Sunday, April 11, 2010

Riding the chess roller coaster

  On Thursday, the Carson Family from Ackley came to the chess club for the weekly blitz tournament. It was nice to see them and great to have them at the tournament, which has had 6 to 8 players lately. This week we had 13 players. The best player of the Carson family is 3 time Iowa girls champion, Bethany Carson. I’ve played her a few times and I’ve found that her chess game tends to the passive side (retreats when attacked and readily trades pieces). I can take over the board a little at a time and eventually turn my space advantage into a large endgame edge when we trade the pieces off. I beat Bethany’s sister Sarah Faith using this strategy in the first round. I had an unexpectedly easy win over Bethany’s dad Tim in the second round and was paired against Bethany in the final round. I was rolling along with my strategy when she unexpectedly gave me a pawn. The move after winning a pawn, I missed a threat and not only lost the pawn back, but got my king’s castled position wrecked and dealing with the threats to my king cost me another pawn. Bethany played well after that and won the game. I was disgusted with myself for not taking the time to reorient myself to my unexpected good fortune. If I had, I would have realized that I should just keep to my play and my win would be easier than usual.

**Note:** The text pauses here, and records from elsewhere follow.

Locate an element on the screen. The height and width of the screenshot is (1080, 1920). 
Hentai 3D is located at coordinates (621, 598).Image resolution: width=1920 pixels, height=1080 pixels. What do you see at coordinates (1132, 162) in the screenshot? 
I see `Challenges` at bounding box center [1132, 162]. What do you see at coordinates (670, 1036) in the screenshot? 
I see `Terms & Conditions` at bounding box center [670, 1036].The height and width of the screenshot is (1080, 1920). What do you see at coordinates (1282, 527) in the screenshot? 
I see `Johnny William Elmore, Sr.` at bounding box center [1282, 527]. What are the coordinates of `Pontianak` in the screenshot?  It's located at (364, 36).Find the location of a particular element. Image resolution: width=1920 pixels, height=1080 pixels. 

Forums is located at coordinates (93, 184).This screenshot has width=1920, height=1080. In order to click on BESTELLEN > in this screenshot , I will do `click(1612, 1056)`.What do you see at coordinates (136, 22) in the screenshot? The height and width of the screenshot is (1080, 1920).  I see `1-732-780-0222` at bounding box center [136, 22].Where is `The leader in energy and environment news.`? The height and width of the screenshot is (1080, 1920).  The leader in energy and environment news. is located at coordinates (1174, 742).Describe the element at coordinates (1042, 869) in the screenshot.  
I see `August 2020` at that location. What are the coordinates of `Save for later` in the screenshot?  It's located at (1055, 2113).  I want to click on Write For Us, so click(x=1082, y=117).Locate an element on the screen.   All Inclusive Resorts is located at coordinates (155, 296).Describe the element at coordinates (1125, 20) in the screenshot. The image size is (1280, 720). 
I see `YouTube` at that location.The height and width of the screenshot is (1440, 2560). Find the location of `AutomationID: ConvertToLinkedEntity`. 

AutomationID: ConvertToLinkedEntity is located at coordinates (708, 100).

  I accepted an invitation to direct the Okoboji Open next weekend. Okoboji is a 5 hour drive from the rest of the Iowa chess players so we offered the players the opportunity to play the first round in either Ames or Minnesota and then not have to leave to get to Okoboji as early next week. Yesterday was the Ames satellite tournament and I agreed to play in case there was an odd number of players to make sure everybody had a game. Only 1 player showed up and so I found myself playing Dan Vasto. Dan is a psychologist from Adel, is an expert chess player, and was the Iowa state chess co-champion in 2004. I saw Dan last week when we were both helping at the Des Moines Chessathon. He is enjoyable to talk to and a great friend of Iowa chess. I’ve played Dan in tournaments twice before. Both times I had Black, lost a pawn in the opening, missed some chances to get attacking chances for my pawn, got in time trouble, and lost. We drew for colors and I had black again. Dan strikes me as a player who wants to dictate the terms of the battle and is willing to invest material to do so. My confidence was down after losing to Bethany 2 days prior, but I was ready for battle. Statistics say I have a 1 in a hundred chance of even drawing Dan, so I had nothing to lose.


  A lucky win, but I don't think I was ever really losing the game. It's amazing that I can lose to Bethany on Thursday and beat Dan on Saturday, but that is life on the chess roller coaster!! You can read all the chess improvement books you like, but I haven't seen a book that teaches how to get your opponent give you a piece.

  This was the highest rated player I’ve beaten since 1983. Winning the game will push my rating over 1690 and means that for the 4th consecutive year, I will have a new personal high rating (2007:1662, 2008:1684, 2009:1687, 2010:1690+).

2 comments:

Anonymous said...

anyone could win that game

Hank Anzis said...

At the end, sure. I will give myself credit for going toe to toe with Dan for 28 moves and over 2 and a half hours and not getting knocked out. The game was like the Ali-Foreman fight, where Ali took a lot of body shots but at the end Foreman was so exhausted that any number of fighter could have knocked him out.